### RECORDS TO USE
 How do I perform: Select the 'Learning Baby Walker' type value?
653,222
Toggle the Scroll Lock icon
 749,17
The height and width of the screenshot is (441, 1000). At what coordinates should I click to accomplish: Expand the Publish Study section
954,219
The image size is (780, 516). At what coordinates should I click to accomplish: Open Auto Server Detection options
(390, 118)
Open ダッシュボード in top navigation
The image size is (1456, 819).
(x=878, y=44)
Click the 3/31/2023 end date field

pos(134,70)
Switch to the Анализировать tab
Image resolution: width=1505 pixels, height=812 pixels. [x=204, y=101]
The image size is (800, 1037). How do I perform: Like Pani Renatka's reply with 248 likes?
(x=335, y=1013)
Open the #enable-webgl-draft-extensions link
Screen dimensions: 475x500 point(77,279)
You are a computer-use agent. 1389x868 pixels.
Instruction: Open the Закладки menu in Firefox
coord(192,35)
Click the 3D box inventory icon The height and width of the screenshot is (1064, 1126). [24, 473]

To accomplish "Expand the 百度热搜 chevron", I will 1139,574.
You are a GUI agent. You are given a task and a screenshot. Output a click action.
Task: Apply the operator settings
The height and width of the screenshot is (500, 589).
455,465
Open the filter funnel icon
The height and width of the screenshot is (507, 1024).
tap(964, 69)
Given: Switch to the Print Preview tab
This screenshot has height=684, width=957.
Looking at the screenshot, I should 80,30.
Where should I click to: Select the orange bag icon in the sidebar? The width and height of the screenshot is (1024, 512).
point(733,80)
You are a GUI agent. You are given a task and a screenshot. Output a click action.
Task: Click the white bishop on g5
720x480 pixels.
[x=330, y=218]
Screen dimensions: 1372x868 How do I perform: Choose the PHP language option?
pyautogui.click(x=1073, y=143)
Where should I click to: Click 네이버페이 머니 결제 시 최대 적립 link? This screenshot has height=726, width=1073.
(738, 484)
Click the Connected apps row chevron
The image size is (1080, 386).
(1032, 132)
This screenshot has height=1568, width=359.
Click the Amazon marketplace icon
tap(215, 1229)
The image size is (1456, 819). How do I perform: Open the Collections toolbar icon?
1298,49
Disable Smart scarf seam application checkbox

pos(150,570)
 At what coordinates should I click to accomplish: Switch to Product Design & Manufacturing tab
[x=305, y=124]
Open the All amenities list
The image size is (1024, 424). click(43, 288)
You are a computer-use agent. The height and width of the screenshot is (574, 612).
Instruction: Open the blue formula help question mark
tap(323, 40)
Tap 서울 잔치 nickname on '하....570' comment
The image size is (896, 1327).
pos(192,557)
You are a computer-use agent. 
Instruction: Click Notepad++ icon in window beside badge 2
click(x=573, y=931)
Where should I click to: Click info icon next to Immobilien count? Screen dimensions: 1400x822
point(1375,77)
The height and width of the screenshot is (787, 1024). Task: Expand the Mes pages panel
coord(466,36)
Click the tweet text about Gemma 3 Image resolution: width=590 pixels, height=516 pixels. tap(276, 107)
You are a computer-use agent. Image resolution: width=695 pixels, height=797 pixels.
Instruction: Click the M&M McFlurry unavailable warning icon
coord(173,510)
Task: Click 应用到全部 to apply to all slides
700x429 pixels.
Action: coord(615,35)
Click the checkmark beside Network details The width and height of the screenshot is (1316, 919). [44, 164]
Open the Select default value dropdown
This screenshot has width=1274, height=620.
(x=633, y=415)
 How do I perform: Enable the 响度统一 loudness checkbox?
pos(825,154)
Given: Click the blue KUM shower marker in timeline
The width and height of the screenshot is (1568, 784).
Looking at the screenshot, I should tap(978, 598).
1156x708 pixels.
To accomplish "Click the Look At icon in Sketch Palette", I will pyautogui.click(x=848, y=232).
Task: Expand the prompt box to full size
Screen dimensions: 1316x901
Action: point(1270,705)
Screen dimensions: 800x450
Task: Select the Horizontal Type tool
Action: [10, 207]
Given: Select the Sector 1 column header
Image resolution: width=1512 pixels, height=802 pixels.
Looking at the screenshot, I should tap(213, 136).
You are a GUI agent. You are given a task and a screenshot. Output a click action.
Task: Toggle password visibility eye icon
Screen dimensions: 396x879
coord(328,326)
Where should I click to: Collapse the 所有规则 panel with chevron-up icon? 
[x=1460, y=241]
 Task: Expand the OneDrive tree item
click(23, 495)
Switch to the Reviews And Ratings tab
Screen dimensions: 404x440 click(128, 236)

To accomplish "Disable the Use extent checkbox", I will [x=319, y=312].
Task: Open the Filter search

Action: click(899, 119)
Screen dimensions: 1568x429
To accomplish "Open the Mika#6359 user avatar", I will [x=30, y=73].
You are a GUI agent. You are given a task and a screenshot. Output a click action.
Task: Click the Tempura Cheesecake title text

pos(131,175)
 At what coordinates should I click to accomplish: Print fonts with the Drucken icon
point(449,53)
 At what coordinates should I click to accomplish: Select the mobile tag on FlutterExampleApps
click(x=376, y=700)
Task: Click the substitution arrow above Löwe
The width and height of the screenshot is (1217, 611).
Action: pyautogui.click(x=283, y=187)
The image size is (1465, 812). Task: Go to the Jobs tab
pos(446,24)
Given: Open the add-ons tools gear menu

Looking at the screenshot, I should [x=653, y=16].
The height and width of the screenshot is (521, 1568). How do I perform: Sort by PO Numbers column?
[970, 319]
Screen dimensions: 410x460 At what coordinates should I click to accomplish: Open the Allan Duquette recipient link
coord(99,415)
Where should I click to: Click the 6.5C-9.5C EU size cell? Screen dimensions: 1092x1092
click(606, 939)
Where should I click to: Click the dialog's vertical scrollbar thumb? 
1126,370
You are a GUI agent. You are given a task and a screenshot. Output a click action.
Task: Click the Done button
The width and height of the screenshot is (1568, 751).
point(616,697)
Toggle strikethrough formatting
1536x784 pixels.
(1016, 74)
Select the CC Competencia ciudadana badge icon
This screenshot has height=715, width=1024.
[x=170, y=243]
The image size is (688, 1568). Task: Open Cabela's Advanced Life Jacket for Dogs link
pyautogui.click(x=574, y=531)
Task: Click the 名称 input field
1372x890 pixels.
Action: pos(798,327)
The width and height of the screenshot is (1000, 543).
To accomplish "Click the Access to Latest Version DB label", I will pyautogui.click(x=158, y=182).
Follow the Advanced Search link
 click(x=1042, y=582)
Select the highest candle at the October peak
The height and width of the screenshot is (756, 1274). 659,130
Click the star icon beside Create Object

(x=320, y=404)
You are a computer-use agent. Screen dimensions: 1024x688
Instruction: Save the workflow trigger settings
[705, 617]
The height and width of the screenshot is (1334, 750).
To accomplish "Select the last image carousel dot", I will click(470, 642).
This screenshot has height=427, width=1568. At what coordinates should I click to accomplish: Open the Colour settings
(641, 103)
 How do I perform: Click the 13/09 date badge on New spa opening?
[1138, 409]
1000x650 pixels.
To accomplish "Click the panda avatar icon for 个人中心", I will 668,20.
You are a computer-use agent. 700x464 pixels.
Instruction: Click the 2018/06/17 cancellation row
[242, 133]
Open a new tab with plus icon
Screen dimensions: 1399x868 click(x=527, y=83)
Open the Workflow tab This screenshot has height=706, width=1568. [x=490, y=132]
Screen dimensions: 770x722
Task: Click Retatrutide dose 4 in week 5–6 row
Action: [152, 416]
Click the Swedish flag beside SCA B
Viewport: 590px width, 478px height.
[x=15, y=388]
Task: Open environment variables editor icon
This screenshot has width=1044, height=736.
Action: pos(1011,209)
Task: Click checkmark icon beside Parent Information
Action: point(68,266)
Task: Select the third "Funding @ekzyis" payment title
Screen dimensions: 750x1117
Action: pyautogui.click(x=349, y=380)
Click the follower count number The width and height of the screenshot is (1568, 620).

### WORK TO COMPLETE
How many lines above contain the string "Switch", matching case exactly? Reply with the number only.

### SOLUTION FOR THIS TASK
4